__WORK INSTRUCTIONS__:
1 – According to the article below about working at the UN, how many staff members worldwide did the student team's analysis cover?
2 – Please reproduce the passage of the UN article from "The skills below" up to and including "create real-world impact.".

What it really takes to work at the UN goes beyond just knowledge. It takes right set of skills to thrive inside one of the world’s most complex organizations.
IENYC students at the United Nations

Working at the United Nations means operating inside a system where global politics, data, human behavior, and urgency all collide. It’s not enough to be intelligent or motivated. You need just the right skills to move through uncertainty, work across cultures, and turn complexity into action.

That is exactly what a team of IENYC students experienced during their capstone project with the United Nations Secretariat. Max Jacob Montfrooij, Sophie Angel Blum, Ana Huerta Pastrana, all studying the Master in Business for Social Impact and Sustainability, analyzed how the UN supports learning, skills development, and professional growth across more than 30,000 staff members worldwide as part of the organization’s UN 2.0 transformation.

The team had the unique opportunity to contribute to a live strategic review of how the United Nations learns and adapts. As Sophie said, “We weren’t just analyzing theory. We were contributing to something that could actually affect how an organization like the United Nations learns and operates.”

What they gained from this experience reflects the exact skills the UN looks for in the people who aspire to work there.

So, what are the 21st century skills the United Nations looks for?

The skills below – we could even call them operating system of modern global leadership – are drawn from the UN and SAP 21st Century Skills framework. It defines the capabilities needed to work in complex global organizations. The framework emphasizes that institutions like the United Nations depend on people who can think critically, collaborate across difference, and use data, technology, and human insight to create real-world impact.

__ROWS__:
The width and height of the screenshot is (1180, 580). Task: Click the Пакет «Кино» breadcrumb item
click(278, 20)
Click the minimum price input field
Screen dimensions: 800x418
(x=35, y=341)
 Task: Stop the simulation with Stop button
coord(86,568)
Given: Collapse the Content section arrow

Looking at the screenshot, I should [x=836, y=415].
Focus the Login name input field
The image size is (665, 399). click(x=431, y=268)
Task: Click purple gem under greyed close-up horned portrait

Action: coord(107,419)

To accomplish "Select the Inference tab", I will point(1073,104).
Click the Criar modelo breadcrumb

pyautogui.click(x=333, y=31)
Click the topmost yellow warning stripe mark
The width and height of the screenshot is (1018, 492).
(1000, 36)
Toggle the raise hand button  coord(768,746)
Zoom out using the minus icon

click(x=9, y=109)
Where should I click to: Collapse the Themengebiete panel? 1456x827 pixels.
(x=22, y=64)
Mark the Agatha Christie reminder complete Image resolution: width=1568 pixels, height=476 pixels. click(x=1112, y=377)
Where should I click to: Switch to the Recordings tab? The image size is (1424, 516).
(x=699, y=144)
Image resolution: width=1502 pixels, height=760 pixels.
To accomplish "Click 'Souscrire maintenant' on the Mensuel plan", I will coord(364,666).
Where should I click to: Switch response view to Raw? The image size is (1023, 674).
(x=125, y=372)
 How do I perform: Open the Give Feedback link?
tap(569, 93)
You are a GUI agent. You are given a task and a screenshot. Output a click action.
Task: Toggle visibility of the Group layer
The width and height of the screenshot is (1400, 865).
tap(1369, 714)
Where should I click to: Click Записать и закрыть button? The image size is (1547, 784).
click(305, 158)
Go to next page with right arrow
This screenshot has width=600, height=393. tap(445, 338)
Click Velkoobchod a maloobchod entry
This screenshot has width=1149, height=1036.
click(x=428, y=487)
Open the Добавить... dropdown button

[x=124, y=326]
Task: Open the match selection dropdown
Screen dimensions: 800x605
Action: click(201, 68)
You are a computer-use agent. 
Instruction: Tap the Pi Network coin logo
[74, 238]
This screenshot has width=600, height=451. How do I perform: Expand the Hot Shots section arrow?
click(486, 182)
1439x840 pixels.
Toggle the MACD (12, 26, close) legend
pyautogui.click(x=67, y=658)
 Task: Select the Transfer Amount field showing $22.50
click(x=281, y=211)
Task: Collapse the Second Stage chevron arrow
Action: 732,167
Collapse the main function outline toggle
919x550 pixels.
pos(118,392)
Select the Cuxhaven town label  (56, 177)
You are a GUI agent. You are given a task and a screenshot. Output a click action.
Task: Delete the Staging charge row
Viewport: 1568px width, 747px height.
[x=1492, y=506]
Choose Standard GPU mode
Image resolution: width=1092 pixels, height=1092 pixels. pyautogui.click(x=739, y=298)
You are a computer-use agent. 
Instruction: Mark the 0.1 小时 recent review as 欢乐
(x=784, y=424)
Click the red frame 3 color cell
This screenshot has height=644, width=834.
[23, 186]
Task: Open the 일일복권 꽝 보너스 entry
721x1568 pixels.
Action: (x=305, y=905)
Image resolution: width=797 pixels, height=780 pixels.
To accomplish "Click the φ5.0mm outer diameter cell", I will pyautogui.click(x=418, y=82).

__SOLUTIONS IN ORDER__:
1 – More than 30,000 staff members.

2 –
The skills below – we could even call them operating system of modern global leadership – are drawn from the UN and SAP 21st Century Skills framework. It defines the capabilities needed to work in complex global organizations. The framework emphasizes that institutions like the United Nations depend on people who can think critically, collaborate across difference, and use data, technology, and human insight to create real-world impact.